2.2. Collection and Preparation of Soil and Manure Samples
Recently polluted soil samples were randomly collected using auger-boring instrument within the topsoil zone at depths ranging from 10 to 30 cm at the premises of an auto-mechanic workshop in Makurdi, Nigeria. The soil samples were air-dried, homogenized by manual pulverization and sieved through 2 mm sieves. The soil samples that passed through the sieve were collected and stored in jute bags at room temperature for 24 h. The inherent physical, chemical and microbial properties of the soil sub-samples were determined in the laboratory. The soil pH was determined by inserting an electrode of a pH meter into a soil-water sample prepared in a ratio of 1:1 as described by [3]. The organic carbon content of the soil was determined by using the wet combustion method described by Walkley and Black [30] with a Leco 1000 CHN analyzer and the Macro-Kjeldahl method was used to determine the total nitrogen content of the soil [31]. The soil moisture content was determined by evaporation on a Whatman filter paper No. 1 in an oven set at 105°C for 24 h [29]. The initial total hydrocarbon-degrading microbial population in the contaminated soil was determined by the pour plate method [32]. This was done by preparing a culture medium from agar mineral salt and 1% spent-engine oil to isolate the hydrocarbon-degrading microbes from the contaminated soil. About 0.1 mL aliquot of the medium diluted to a factor of 0.001 was placed on a plate and incubated at 30°C for approximately five days. The distinct colonies developed on the plate were counted and expressed in colony forming unit per gram (cfu/g). The TPH removal and TSP improvement in the spent-engine contaminated soil samples were determined before and during the bioremediation treatment.
2.2.1. Assessment of TPH
The method described by [33] was used to assess the TPH contents of each soil sample in all the bioreactors. This was done by introducing and mixing 5.0 g of the soil with 20 mL of hexane, followed by filtering the resulting mixture on a Whatman filter paper No. 1. Thereafter, the filtrate was allowed to dry at room temperature by evaporation of the hexane solvent within a fume cupboard lased with a gentle stream of nitrogen.

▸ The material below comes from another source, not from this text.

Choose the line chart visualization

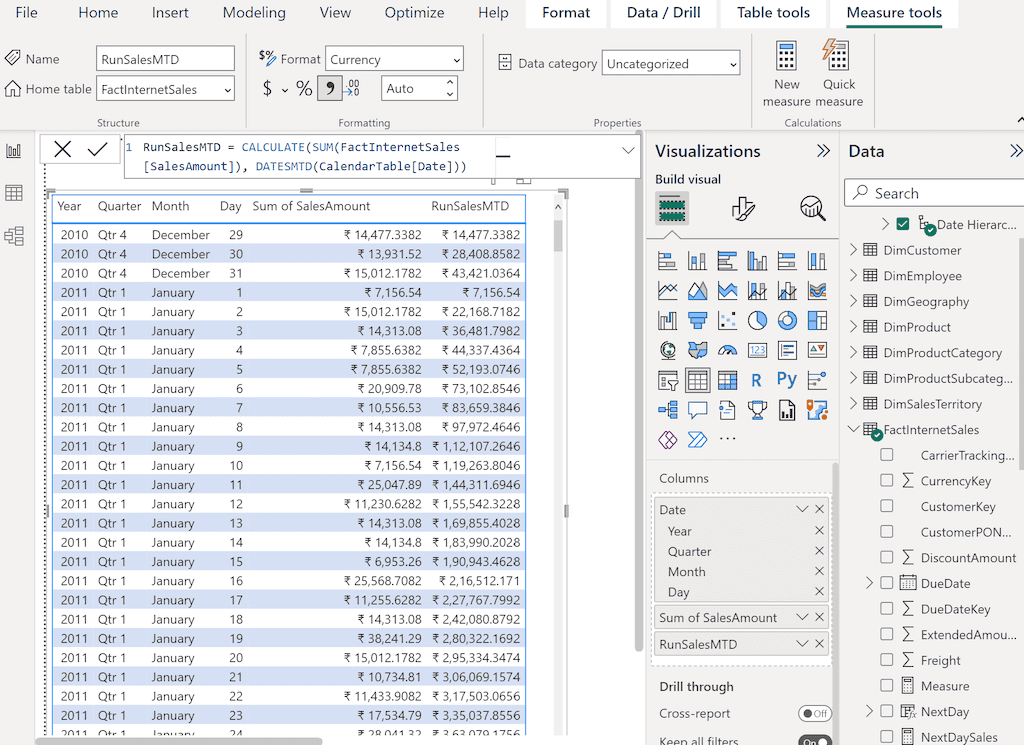tap(667, 289)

This was then followed by spectrophotometric determination of the residual TPH content of the soil samples by reading absorbance with the aid of ultra violet range spectrophotometer (Model: Helios Alpha, Helios Beta, UV 1, Aquamate spectro unicam) at 400 nm with freshly diluted spent-engine oil in hexane as blank sample. The actual concentration values of TPH in the soil samples were measured from a standard curve of absorbance and then multiplied by a dilution factor. The spectrophotometer was initially calibrated by reading the absorbance of spent-engine oil dissolved in the hexane.
2.2.2. Assessment of TSP
The TSP of a volume of soil is a measure of how much pore spaces it contains [34]. The TSP was measured by finding the ratio of pore spaces to the total soil volume, as shown in Eq. (1).
The pore space is equivalent to the volume of deionized water introduced to submerge soil sample up to the level attain by equal volume of 50 mL deionized water in a graduated measuring cylinder [34]. This was done by introducing 50 mL deionized water into a transparent cup and marking the water level in the cup. The water was then emptied into another container and the cup refilled with sample of the contaminated soils up to the marked level. The deionized water was carefully reintroduced into the cup until it reaches the top of the soils. The volume of the remaining deionized water was subtracted from the total volume (50 mL) [34, 35]. This implied that the volume of water added to submerge the soil sample was equivalent to the pore spaces in the soil.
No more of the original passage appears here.